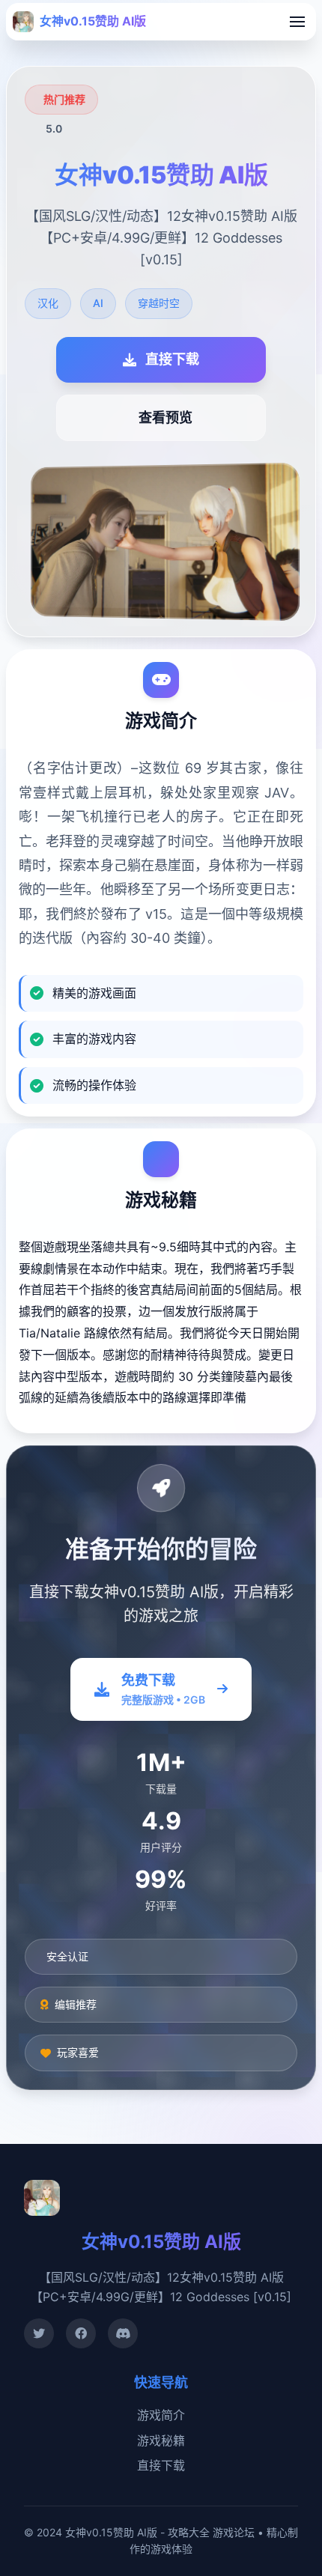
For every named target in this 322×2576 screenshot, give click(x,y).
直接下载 (161, 2465)
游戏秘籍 (161, 2440)
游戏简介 (161, 2415)
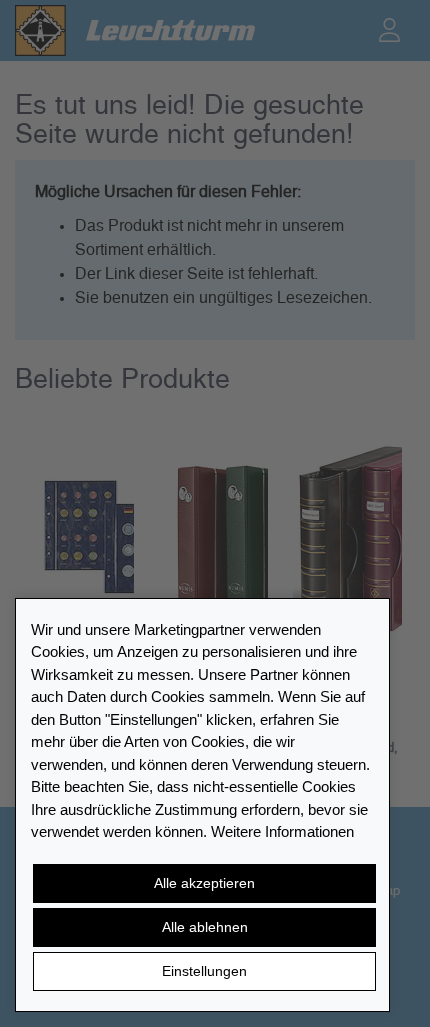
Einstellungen (204, 971)
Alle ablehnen (205, 927)
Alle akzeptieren (204, 883)
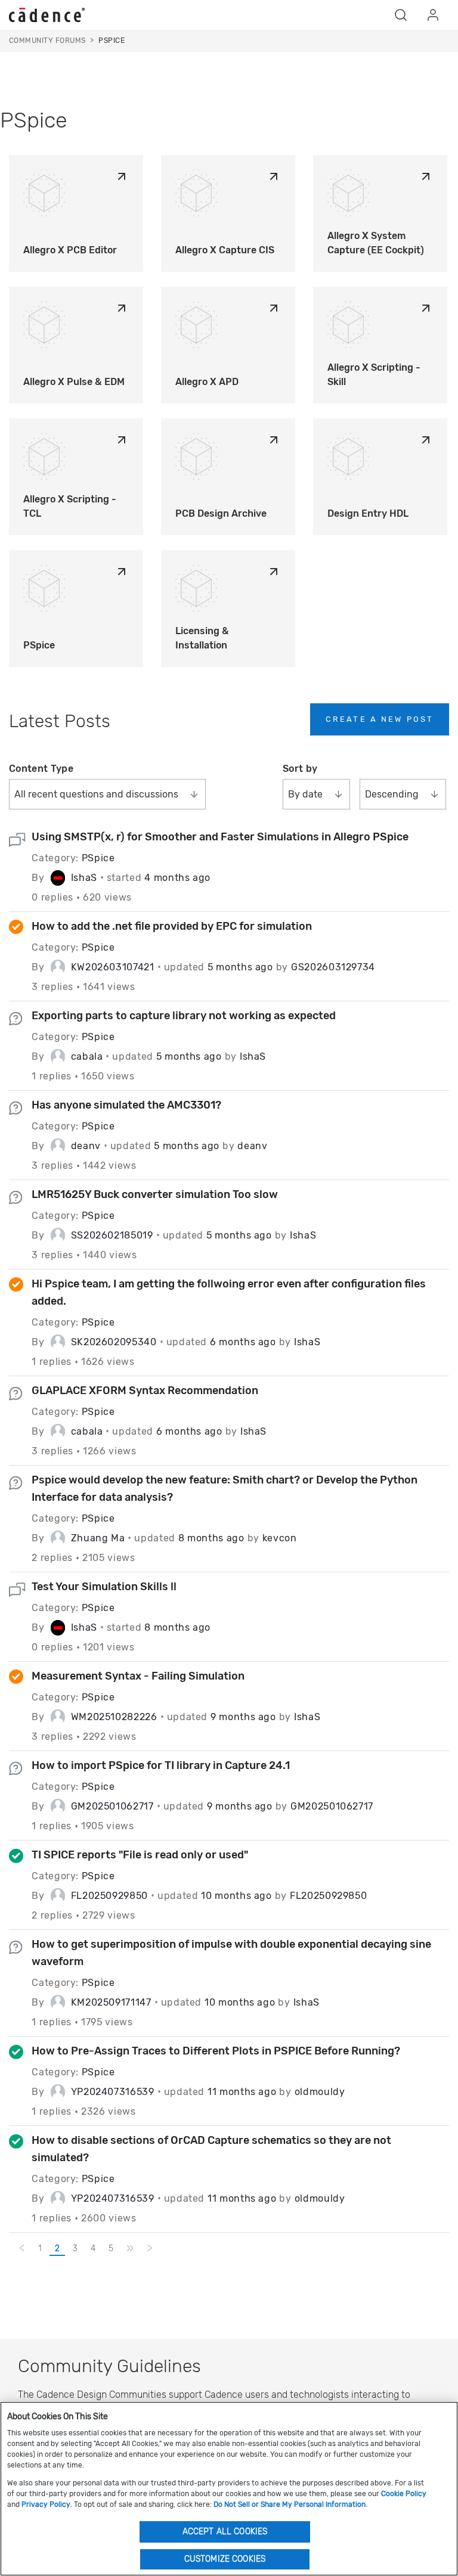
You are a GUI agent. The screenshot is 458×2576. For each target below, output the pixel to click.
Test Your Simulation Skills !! (104, 1586)
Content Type (41, 768)
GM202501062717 (112, 1806)
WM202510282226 (114, 1716)
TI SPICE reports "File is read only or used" (140, 1854)
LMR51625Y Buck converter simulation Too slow (155, 1194)
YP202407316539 (112, 2091)
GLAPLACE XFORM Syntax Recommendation (145, 1390)
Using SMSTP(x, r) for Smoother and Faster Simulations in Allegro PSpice (220, 836)
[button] (401, 15)
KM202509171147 (111, 2002)
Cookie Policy (403, 2494)
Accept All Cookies (225, 2532)
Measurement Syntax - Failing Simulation (138, 1676)
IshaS (84, 877)
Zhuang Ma (98, 1538)
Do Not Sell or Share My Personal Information (289, 2504)
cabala (87, 1056)
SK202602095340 (114, 1342)
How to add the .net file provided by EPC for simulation (172, 926)
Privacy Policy (45, 2504)
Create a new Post (380, 719)
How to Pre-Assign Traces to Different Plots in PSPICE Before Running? (216, 2050)
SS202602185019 (112, 1235)
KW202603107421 (112, 967)
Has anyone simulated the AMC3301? (126, 1105)
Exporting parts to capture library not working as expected (184, 1015)
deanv (86, 1146)
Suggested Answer (18, 929)
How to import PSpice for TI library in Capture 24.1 (161, 1765)
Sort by (300, 768)
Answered (18, 1857)
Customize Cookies (224, 2559)
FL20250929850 (109, 1895)
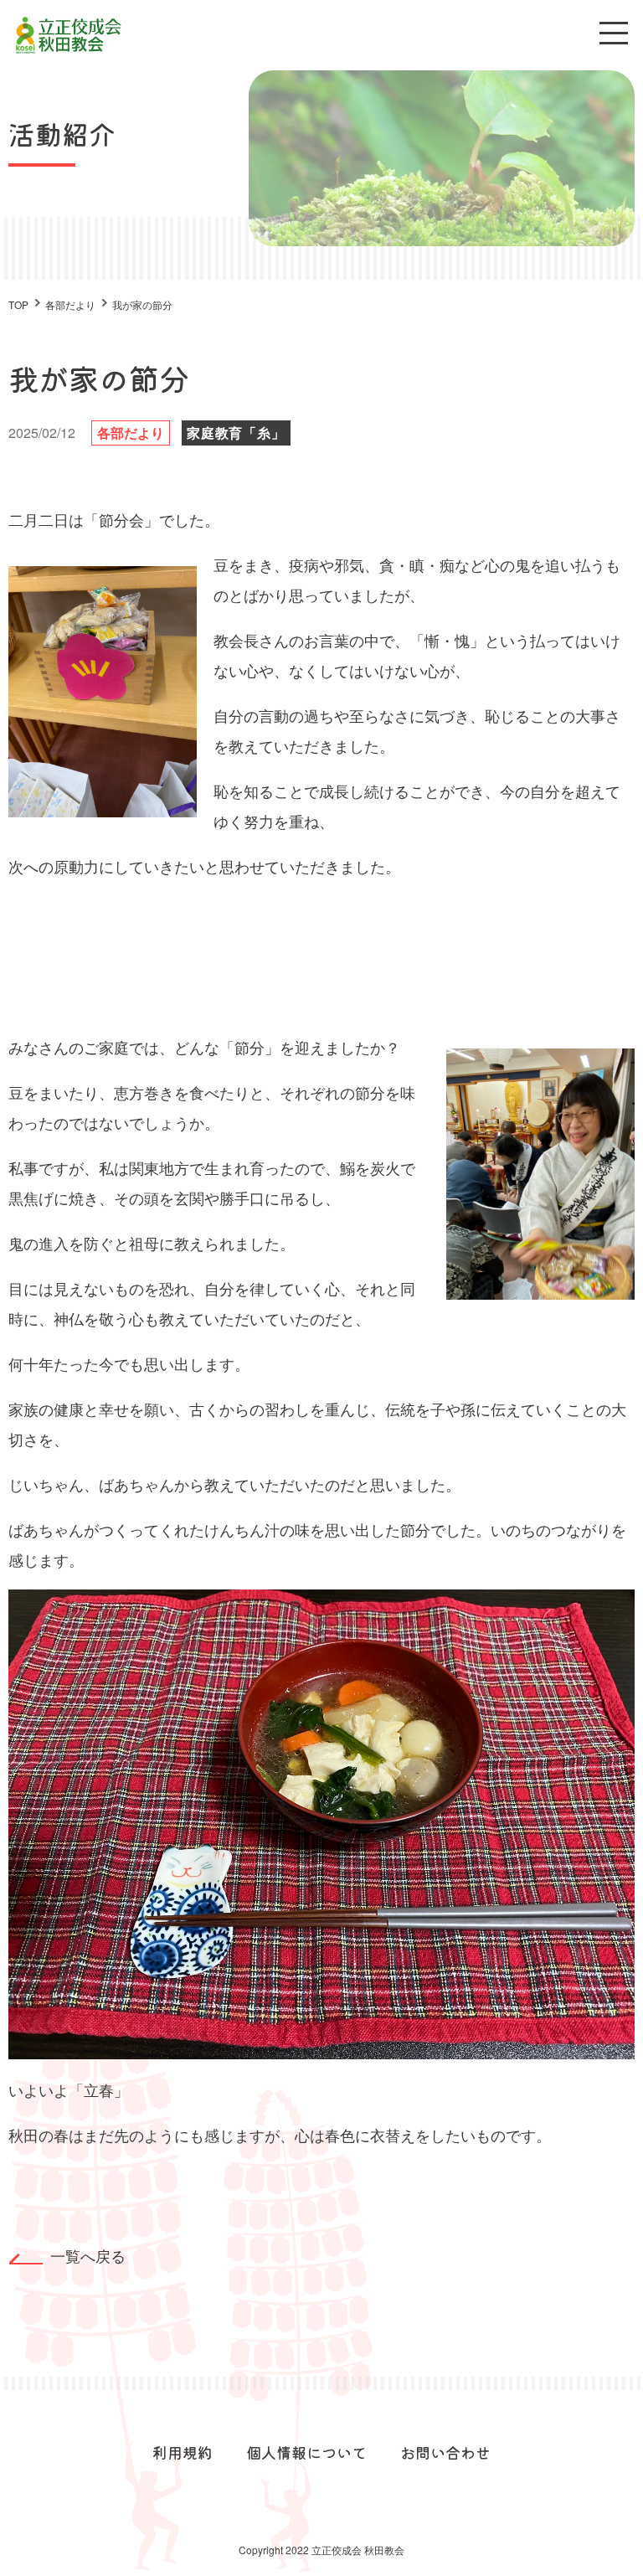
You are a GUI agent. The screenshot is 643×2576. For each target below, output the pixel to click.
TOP (18, 304)
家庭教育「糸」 (236, 432)
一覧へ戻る (88, 2255)
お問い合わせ (445, 2452)
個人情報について (306, 2452)
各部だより (130, 432)
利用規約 (182, 2452)
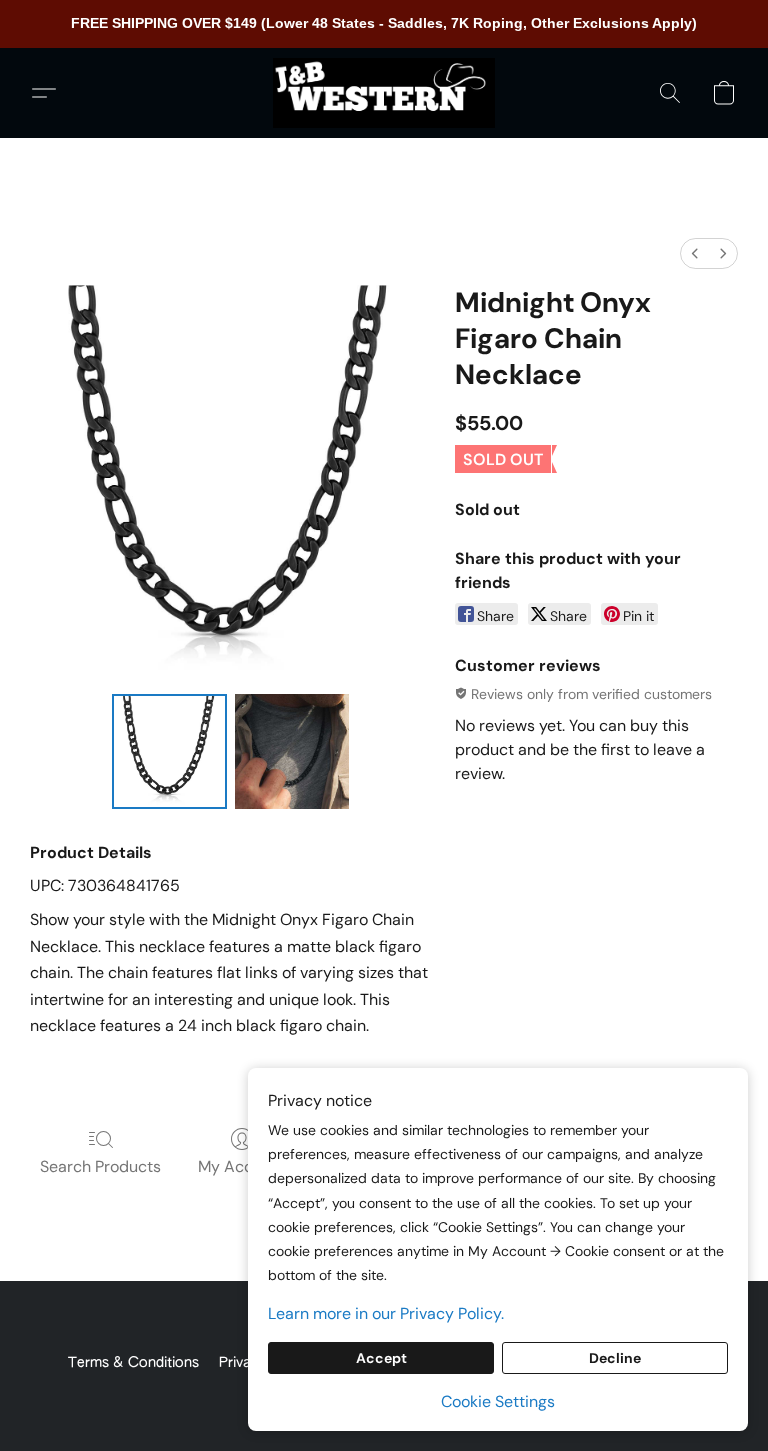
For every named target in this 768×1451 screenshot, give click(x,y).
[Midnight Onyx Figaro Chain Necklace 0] (169, 751)
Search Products (100, 1166)
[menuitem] (695, 253)
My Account (242, 1166)
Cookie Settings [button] (498, 1401)
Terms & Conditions (133, 1363)
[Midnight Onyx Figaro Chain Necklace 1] (292, 751)
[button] (384, 93)
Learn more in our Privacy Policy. (386, 1313)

- Problem to work on
The entries are to be reproduced exactly, excluding any pictures they contain.

- Solved exercise
For every named target in this 322×2576 screenshot, give click(x,y).
直接下载 (161, 2465)
游戏秘籍 (161, 2440)
游戏简介 (161, 2415)
Einstellungen (204, 971)
Alle ablehnen (205, 927)
Alle akzeptieren (204, 883)
You are a GUI agent. The screenshot is 458×2576. For each target below, output the pixel to click.
Test Your Simulation Skills !! (104, 1586)
Content Type (41, 768)
GM202501062717 (112, 1806)
WM202510282226 (114, 1716)
TI SPICE reports "File is read only or used" (140, 1854)
LMR51625Y Buck converter simulation Too slow (155, 1194)
YP202407316539 (112, 2091)
GLAPLACE XFORM Syntax Recommendation (145, 1390)
Using SMSTP(x, r) for Smoother and Faster Simulations in Allegro PSpice (220, 836)
[button] (401, 15)
KM202509171147 (111, 2002)
Cookie Policy (403, 2494)
Accept All Cookies (225, 2532)
Measurement Syntax - Failing Simulation (138, 1676)
IshaS (84, 877)
Zhuang Ma (98, 1538)
Do Not Sell or Share My Personal Information (289, 2504)
cabala (87, 1056)
SK202602095340 (114, 1342)
How to add the .net file provided by EPC for simulation (172, 926)
Privacy Policy (45, 2504)
Create a new Post (380, 719)
How to Pre-Assign Traces to Different Plots in PSPICE Before Running? (216, 2050)
SS202602185019 (112, 1235)
KW202603107421 (112, 967)
Has anyone simulated the AMC3301? (126, 1105)
Exporting parts to capture library not working as expected (184, 1015)
deanv (86, 1146)
Suggested Answer (18, 929)
How to import PSpice for TI library in Capture 24.1 (161, 1765)
Sort by (300, 768)
Answered (18, 1857)
Customize Cookies (224, 2559)
FL20250929850 (109, 1895)
You are a GUI agent. The screenshot is 643×2576. For each target below, output the pixel to click.
TOP (18, 304)
家庭教育「糸」 (236, 432)
一覧へ戻る (88, 2255)
お問い合わせ (445, 2452)
個人情報について (306, 2452)
各部だより (130, 432)
利用規約 (182, 2452)
For every named target in this 768×1451 screenshot, give click(x,y).
[Midnight Onyx Figaro Chain Necklace 0] (169, 751)
Search Products (100, 1166)
[menuitem] (695, 253)
My Account (242, 1166)
Cookie Settings [button] (498, 1401)
Terms & Conditions (133, 1363)
[Midnight Onyx Figaro Chain Necklace 1] (292, 751)
[button] (384, 93)
Learn more in our Privacy Policy. (386, 1313)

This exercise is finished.